[Opening PROVIDED MATERIAL section]

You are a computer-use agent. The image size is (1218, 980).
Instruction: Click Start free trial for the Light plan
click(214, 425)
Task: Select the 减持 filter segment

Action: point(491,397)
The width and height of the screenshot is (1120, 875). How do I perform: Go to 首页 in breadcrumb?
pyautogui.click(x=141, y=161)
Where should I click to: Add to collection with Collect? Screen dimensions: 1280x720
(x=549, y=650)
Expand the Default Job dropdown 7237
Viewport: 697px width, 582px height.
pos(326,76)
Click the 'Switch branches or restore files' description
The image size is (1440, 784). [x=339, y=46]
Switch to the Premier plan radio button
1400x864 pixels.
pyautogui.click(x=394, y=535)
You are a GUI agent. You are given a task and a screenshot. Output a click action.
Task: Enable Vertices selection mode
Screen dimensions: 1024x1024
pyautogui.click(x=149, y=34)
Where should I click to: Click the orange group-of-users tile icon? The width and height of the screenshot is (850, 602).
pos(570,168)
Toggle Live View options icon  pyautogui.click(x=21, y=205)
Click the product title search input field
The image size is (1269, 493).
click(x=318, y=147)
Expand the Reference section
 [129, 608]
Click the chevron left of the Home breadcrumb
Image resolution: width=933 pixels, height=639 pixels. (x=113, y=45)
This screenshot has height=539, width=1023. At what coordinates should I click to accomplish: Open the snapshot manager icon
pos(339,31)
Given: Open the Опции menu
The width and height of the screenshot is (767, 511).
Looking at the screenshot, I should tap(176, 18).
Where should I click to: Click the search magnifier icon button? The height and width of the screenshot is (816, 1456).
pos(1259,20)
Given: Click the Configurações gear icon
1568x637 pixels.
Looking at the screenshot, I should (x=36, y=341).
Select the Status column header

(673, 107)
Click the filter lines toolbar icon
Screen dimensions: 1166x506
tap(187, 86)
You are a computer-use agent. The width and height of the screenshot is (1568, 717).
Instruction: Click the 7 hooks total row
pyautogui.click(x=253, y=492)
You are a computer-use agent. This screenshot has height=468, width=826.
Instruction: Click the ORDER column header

[Closing PROVIDED MATERIAL section]

[DESCRIPTION OF THE TASK] Copy out every line of the data above, exactly as given.

[EXERCISE SOLUTION]
You are a computer-use agent. The image size is (1218, 980).
Instruction: Click Start free trial for the Light plan
click(214, 425)
Task: Select the 减持 filter segment

Action: point(491,397)
The width and height of the screenshot is (1120, 875). How do I perform: Go to 首页 in breadcrumb?
pyautogui.click(x=141, y=161)
Where should I click to: Add to collection with Collect? Screen dimensions: 1280x720
(x=549, y=650)
Expand the Default Job dropdown 7237
Viewport: 697px width, 582px height.
pos(326,76)
Click the 'Switch branches or restore files' description
The image size is (1440, 784). [x=339, y=46]
Switch to the Premier plan radio button
1400x864 pixels.
pyautogui.click(x=394, y=535)
You are a GUI agent. You are given a task and a screenshot. Output a click action.
Task: Enable Vertices selection mode
Screen dimensions: 1024x1024
pyautogui.click(x=149, y=34)
Where should I click to: Click the orange group-of-users tile icon? The width and height of the screenshot is (850, 602).
pos(570,168)
Toggle Live View options icon  pyautogui.click(x=21, y=205)
Click the product title search input field
The image size is (1269, 493).
click(x=318, y=147)
Expand the Reference section
 [129, 608]
Click the chevron left of the Home breadcrumb
Image resolution: width=933 pixels, height=639 pixels. (x=113, y=45)
This screenshot has height=539, width=1023. At what coordinates should I click to accomplish: Open the snapshot manager icon
pos(339,31)
Given: Open the Опции menu
The width and height of the screenshot is (767, 511).
Looking at the screenshot, I should tap(176, 18).
Where should I click to: Click the search magnifier icon button? The height and width of the screenshot is (816, 1456).
pos(1259,20)
Given: Click the Configurações gear icon
1568x637 pixels.
Looking at the screenshot, I should (x=36, y=341).
Select the Status column header

(673, 107)
Click the filter lines toolbar icon
Screen dimensions: 1166x506
tap(187, 86)
You are a computer-use agent. The width and height of the screenshot is (1568, 717).
Instruction: Click the 7 hooks total row
pyautogui.click(x=253, y=492)
You are a computer-use agent. This screenshot has height=468, width=826.
Instruction: Click the ORDER column header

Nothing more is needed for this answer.